TASK REQUIREMENTS:
Begin your copy at the line that contains "The image size is (2184, 1688)." and carry it on, exactly, to the last line of the material below.

THE DATA:
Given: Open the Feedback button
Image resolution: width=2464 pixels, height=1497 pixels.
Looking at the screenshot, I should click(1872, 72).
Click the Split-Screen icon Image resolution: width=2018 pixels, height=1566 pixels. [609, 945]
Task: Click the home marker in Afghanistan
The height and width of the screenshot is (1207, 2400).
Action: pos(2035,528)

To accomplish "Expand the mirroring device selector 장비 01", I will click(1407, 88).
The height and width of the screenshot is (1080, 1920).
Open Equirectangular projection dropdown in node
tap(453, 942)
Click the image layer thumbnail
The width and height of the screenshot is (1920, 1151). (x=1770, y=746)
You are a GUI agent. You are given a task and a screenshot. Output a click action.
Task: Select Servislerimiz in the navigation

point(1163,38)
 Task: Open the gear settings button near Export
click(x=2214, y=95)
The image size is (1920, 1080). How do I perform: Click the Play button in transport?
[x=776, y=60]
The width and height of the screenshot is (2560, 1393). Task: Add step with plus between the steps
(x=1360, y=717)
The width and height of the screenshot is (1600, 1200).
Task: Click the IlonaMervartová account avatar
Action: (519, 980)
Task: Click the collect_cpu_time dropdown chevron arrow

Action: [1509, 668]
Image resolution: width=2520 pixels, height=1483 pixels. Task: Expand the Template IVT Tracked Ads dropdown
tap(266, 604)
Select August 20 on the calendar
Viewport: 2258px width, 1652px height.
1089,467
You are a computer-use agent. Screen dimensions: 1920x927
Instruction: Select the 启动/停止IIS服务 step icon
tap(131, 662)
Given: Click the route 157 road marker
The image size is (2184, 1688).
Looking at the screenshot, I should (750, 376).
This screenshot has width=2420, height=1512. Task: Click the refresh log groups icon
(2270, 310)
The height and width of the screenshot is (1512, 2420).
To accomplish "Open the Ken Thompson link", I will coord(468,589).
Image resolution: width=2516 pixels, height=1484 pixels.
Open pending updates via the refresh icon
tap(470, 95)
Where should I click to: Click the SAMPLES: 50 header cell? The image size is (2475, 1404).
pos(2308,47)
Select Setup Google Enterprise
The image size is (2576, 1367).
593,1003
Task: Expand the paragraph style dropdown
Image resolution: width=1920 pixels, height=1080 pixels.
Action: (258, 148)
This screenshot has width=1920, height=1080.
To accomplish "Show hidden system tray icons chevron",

YOUR SOLUTION:
The image size is (2184, 1688).
Looking at the screenshot, I should (750, 376).
This screenshot has width=2420, height=1512. Task: Click the refresh log groups icon
(2270, 310)
The height and width of the screenshot is (1512, 2420).
To accomplish "Open the Ken Thompson link", I will coord(468,589).
Image resolution: width=2516 pixels, height=1484 pixels.
Open pending updates via the refresh icon
tap(470, 95)
Where should I click to: Click the SAMPLES: 50 header cell? The image size is (2475, 1404).
pos(2308,47)
Select Setup Google Enterprise
The image size is (2576, 1367).
593,1003
Task: Expand the paragraph style dropdown
Image resolution: width=1920 pixels, height=1080 pixels.
Action: (258, 148)
This screenshot has width=1920, height=1080.
To accomplish "Show hidden system tray icons chevron",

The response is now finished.